I guess my first question would be, have you come right out and told him that your not happy and that you feel there is something missing in your relationship? One thing that I would suggest as well, if he’s unwilling to go to counseling with you, is using some counseling techniques on your own, such as sitting down and having a conversation with him… Do you want to still be married to him? Is it worth the effort for you to try and make things work? If the answer is yes, I suggest swallowing your pride and embarrasement and tell him how you feel and that you want to try a little experiment to see if it help, both of you write down the pros and cons of your relationship, what you love about eachother and what irrates you about the other, what makes you happy and unhappy ect….then trade papers and spend a while alone examing what the other wrote… There may be issues on both sides that neither of you considered before, and sometimes its easier to put into words on paper then trying to say them out loud. This should even address the debt worries as well, all things that are putting a strain on the relationship should.Then, each of you write questions or notes addressing all of the issues and trade back again, at this point perhaps having that to go on will help open up communication and you both will feel more comfortable talking, or you can continue going back and forth with the paper thing until you are or at least until all issues have been gone over. If neither of you are willing to atleast try it will never work and you will both be unhappy. Try to think about the reasons you married him to begin with, do you look back on those times with a smile, are you willing to work on getting that man back? I wish you all the luck and hope things work out for the best either way.

john65pennington's avatar

My answer is short and to the point. you thought you knew this person and you now realize that you do not know this person, at all. be thankful you two do not have children. its easy to see that you are not happy, since you have been looking “out of the marriage” for someone else. i hate the word divorce, but no since in being unhappy any longer.

Next time, you pay the bills. this way, at least you will not have this worry again.

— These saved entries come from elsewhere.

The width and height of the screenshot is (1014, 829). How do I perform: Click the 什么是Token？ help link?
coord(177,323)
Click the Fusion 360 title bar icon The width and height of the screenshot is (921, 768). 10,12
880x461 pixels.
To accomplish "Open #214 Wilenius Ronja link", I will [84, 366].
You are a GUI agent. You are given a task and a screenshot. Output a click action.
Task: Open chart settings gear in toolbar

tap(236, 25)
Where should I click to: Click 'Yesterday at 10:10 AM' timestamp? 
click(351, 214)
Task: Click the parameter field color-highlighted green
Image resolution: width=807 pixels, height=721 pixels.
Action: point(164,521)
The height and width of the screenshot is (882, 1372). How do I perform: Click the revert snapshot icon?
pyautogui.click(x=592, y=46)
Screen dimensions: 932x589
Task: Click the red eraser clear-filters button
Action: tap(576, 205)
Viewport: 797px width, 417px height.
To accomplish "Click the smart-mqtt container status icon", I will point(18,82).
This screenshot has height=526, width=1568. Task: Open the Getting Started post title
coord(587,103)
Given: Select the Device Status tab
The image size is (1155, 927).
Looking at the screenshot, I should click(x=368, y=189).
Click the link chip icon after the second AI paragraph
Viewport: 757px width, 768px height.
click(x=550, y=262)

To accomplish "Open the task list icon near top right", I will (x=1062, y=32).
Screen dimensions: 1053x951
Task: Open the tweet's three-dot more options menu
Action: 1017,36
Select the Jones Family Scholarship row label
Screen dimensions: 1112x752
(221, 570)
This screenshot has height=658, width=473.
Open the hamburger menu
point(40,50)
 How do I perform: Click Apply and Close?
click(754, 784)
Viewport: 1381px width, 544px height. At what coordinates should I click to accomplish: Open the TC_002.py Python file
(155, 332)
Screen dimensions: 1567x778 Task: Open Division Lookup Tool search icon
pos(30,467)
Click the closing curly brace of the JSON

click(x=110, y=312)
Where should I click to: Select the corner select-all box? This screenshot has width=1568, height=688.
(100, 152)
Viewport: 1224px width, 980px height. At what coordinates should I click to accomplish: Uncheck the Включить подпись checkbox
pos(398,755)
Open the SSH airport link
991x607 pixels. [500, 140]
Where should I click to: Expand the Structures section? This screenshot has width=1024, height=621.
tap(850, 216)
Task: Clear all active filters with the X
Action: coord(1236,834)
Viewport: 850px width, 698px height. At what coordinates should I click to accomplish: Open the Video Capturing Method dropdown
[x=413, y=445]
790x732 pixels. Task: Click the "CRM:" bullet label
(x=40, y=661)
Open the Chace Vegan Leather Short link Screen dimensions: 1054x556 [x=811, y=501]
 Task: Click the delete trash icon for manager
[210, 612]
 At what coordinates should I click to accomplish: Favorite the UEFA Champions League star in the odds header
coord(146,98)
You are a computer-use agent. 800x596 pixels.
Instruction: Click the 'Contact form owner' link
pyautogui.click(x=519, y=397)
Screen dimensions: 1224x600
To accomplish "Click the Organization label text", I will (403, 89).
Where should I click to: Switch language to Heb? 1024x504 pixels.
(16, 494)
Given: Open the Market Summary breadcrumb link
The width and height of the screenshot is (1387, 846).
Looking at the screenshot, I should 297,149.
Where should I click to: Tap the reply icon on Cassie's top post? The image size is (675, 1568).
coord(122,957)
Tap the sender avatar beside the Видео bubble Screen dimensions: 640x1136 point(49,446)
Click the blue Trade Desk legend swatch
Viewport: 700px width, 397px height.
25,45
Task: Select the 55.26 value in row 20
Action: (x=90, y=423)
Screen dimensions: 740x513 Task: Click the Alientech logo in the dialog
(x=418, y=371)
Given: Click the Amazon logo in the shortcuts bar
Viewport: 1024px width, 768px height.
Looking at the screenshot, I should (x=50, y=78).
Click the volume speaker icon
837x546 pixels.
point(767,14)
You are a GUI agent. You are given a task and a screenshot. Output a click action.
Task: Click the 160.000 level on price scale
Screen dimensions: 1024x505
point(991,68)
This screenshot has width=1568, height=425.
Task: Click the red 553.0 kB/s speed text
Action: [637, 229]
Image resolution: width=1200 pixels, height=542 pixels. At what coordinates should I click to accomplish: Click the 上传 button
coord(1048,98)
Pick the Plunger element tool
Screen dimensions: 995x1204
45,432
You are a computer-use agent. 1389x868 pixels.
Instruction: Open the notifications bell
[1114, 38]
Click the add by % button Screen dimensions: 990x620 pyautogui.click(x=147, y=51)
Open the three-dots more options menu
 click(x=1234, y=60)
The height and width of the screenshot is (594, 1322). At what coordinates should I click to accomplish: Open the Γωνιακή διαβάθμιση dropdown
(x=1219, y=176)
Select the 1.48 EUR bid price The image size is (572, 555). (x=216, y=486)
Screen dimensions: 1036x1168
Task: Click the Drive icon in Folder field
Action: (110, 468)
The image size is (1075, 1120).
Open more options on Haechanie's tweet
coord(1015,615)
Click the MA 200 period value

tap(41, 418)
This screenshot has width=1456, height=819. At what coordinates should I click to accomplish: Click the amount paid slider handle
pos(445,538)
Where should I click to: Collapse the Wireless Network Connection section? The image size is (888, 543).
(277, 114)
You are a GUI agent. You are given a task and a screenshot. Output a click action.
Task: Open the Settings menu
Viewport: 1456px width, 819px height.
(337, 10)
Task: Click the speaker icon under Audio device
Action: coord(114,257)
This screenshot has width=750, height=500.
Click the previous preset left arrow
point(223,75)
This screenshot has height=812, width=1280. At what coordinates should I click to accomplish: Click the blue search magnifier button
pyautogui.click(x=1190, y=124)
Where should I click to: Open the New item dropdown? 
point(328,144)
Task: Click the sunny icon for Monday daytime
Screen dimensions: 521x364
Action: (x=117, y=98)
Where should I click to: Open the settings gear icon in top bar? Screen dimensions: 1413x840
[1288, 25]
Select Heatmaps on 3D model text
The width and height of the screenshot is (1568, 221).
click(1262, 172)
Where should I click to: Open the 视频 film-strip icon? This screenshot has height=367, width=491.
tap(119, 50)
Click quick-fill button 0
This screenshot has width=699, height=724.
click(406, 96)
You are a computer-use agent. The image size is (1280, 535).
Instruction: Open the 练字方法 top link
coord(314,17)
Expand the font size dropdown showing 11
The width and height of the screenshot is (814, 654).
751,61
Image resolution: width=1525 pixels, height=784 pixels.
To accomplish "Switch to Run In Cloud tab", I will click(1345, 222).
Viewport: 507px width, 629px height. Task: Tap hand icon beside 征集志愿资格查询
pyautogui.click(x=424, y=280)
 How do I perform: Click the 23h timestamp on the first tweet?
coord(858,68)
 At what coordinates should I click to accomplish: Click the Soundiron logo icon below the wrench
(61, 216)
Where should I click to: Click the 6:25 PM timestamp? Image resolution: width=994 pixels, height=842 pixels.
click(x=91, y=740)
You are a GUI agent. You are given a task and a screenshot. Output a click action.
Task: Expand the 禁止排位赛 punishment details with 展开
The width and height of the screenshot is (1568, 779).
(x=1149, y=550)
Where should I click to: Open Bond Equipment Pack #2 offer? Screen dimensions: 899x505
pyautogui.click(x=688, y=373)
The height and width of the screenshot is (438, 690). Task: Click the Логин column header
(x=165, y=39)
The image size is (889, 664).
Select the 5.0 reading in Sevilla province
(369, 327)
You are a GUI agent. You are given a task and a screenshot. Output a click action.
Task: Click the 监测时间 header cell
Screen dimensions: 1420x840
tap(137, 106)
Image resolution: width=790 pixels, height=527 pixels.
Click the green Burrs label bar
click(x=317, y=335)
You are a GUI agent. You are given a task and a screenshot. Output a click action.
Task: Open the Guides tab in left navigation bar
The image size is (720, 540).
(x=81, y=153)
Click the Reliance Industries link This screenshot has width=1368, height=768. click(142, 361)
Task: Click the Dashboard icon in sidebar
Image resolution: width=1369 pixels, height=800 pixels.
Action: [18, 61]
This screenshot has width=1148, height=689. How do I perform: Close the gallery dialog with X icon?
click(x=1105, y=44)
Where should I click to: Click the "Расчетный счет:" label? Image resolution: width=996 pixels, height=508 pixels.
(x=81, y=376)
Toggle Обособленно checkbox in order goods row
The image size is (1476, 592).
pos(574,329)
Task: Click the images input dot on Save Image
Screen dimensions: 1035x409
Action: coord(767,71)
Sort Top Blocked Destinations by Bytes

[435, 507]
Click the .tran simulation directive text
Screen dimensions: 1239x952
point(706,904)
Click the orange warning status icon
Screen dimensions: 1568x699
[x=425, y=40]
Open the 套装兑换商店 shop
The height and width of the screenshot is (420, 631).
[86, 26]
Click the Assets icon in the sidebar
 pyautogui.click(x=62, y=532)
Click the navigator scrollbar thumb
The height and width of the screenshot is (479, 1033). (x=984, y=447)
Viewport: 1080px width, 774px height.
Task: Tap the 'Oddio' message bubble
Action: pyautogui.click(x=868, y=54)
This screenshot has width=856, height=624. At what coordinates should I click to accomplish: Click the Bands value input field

Simone_De_Beauvoir's avatar

It’s not always bad to leave one person to be with another and life is too short to worry about how you come off as a divorcee. People will judge you less than you think, there are red flags in your relationship.

AshlynM's avatar

If your partner is not willing to work with you to make things right, then there’s no point in staying in the relationship, no matter how much you wish that other person will change. If it’s not working out, then free yourself and just take time off to find yourself and meet people. There’s no need to rush into marriage. You can have a happy life with kids and a man without the hassle of marriage. The only drawbacks to marriage is a divorce on your records.

Shippy's avatar

You call your partner “them” and they? I was a bit confused. Anyway all marriages hit hard spots and no partner on earth can provide you with all you need. Also I think shared responsibility is required in a marriage, i.e. handing over your pay check. Or at least to check if the person you are handing it to, is doing a good job. It sounds to me like you have already made up your mind, and if your partner doesnt want to work on it then there is no point? But ultimately I agree with @Trillian you know what to do. It wont be easy but you will get through it.